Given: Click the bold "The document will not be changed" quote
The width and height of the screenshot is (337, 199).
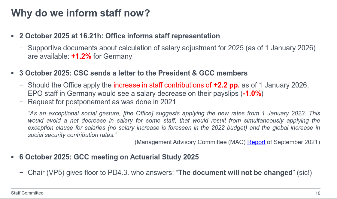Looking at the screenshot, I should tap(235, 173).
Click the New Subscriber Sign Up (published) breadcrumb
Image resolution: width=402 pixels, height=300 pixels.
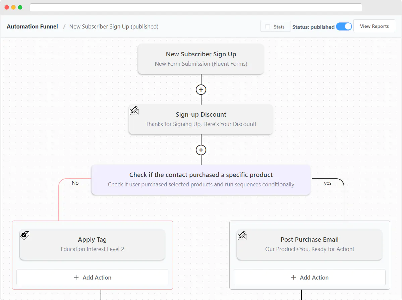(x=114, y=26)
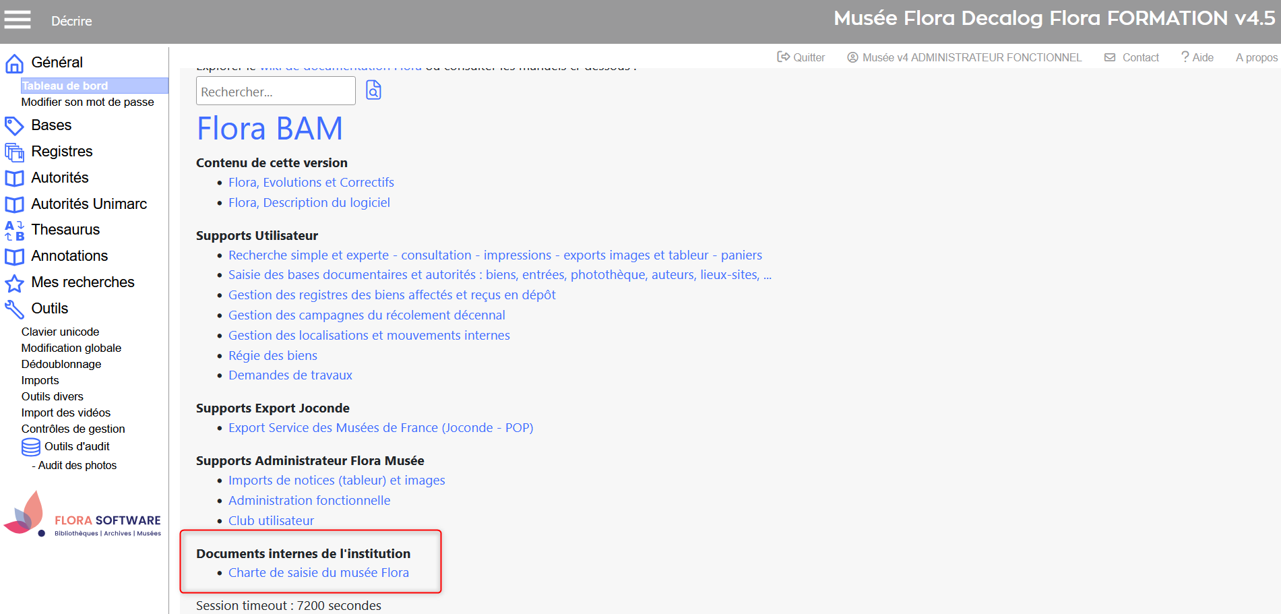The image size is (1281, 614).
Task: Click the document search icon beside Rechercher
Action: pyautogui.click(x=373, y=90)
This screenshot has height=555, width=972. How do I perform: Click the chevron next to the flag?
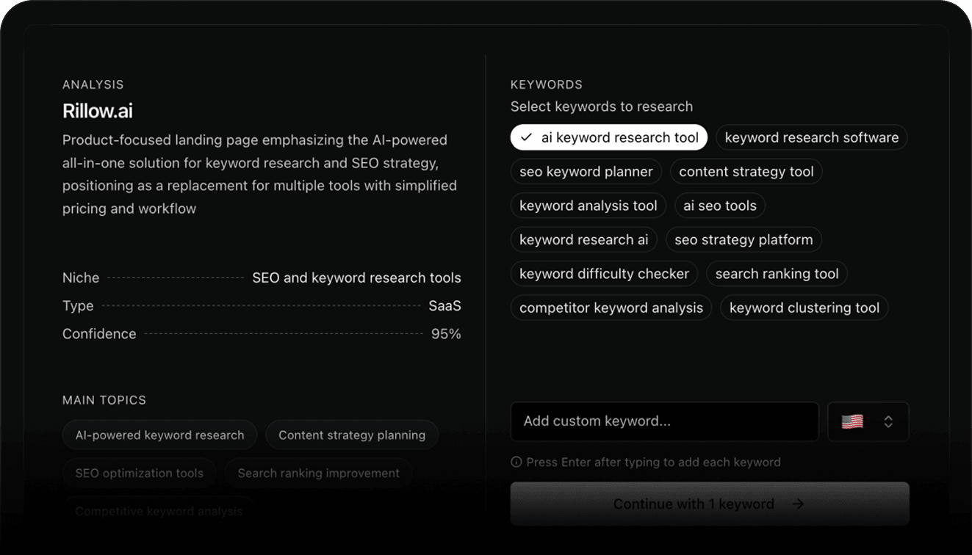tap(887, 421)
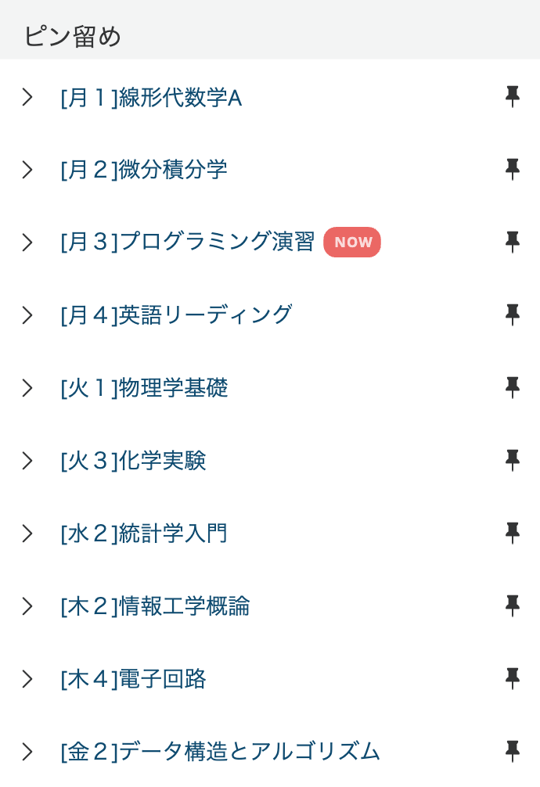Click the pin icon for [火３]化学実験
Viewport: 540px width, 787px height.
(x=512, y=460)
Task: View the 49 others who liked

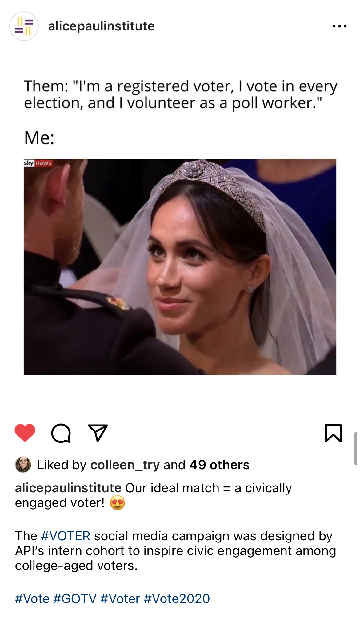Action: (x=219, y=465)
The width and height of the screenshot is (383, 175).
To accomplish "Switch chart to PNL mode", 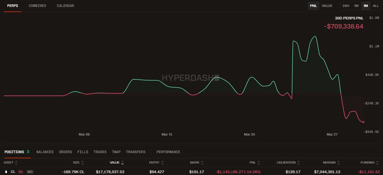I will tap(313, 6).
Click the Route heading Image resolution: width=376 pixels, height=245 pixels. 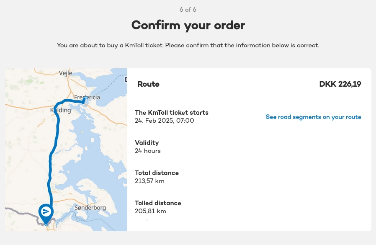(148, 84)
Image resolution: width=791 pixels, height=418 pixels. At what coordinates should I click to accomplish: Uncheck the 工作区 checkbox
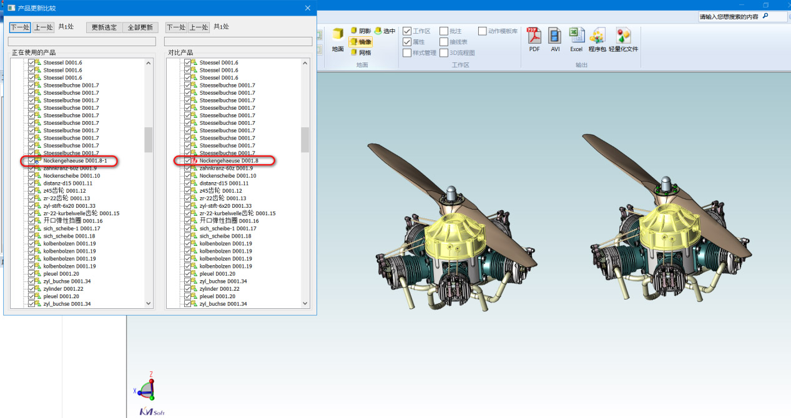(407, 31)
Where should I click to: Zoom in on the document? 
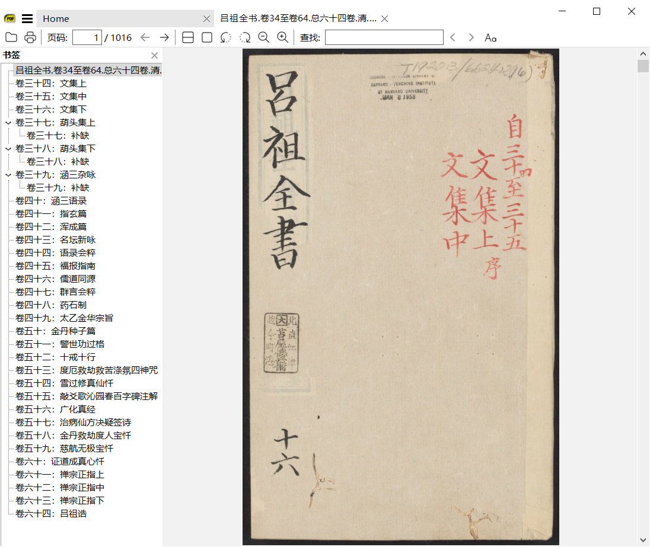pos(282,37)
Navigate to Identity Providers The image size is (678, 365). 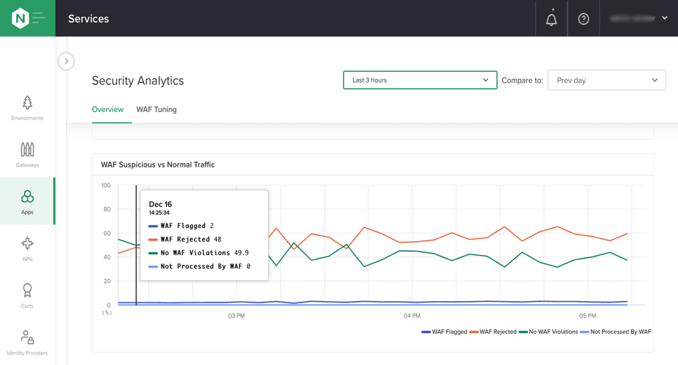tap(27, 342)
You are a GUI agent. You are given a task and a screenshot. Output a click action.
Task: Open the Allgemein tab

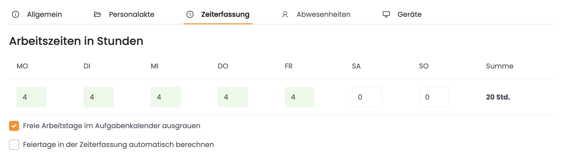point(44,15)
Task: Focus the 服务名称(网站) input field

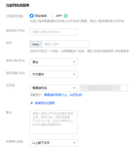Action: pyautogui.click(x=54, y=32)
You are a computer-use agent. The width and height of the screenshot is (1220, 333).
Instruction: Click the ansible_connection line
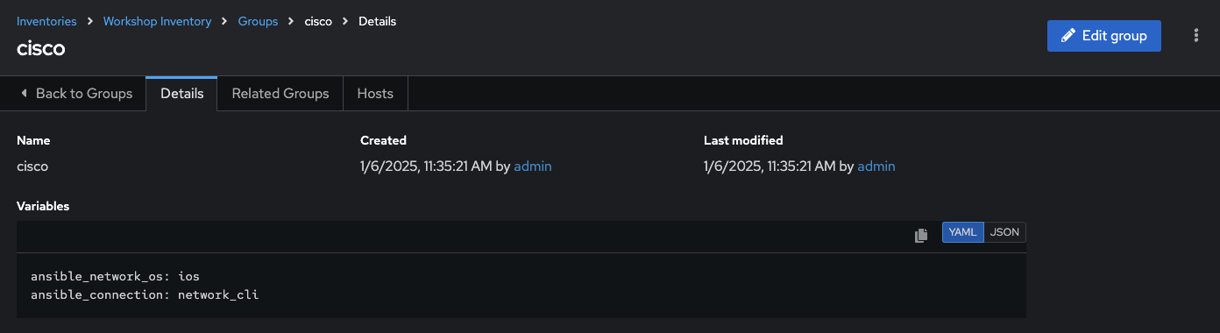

________________________

Search the material for the string "agent" and show every line that has it.

You are a GUI agent. You are given a task and a screenshot. Output a click action.
You are a computer-use agent. The width and height of the screenshot is (1220, 333).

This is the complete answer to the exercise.